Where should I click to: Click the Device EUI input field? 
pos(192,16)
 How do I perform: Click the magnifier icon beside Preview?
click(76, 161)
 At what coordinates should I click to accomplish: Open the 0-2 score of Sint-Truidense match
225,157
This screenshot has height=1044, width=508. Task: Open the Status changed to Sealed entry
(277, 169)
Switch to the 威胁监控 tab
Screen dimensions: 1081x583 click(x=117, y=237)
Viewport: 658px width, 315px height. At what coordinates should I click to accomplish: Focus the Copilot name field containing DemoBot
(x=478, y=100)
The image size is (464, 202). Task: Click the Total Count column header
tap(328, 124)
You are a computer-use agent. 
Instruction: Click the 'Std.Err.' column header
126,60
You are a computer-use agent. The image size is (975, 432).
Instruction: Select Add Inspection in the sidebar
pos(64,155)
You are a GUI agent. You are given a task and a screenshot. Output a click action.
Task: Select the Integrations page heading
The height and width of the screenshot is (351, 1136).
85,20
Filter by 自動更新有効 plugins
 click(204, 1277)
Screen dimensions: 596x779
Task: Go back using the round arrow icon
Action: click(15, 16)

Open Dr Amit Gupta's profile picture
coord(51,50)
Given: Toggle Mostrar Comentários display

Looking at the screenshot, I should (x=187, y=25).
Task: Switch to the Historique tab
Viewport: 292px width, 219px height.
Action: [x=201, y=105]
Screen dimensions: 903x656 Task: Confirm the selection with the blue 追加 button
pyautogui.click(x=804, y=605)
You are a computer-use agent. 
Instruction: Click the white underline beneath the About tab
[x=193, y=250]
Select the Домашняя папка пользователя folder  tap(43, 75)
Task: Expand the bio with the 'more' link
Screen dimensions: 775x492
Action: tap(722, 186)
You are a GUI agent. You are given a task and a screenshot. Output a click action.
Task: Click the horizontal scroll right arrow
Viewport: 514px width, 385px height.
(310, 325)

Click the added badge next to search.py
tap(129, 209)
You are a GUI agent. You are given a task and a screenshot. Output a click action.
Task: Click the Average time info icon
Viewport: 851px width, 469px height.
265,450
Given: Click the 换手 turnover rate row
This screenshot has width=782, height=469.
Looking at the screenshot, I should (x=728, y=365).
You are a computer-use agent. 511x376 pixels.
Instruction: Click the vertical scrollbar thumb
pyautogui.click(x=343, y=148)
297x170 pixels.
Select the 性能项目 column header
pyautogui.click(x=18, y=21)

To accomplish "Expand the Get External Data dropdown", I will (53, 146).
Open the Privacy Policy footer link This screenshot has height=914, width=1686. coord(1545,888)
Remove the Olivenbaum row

*Activity*:
Where a line of the entries contains the word "link", count it, then state the total and nothing else.

*Task response*:
2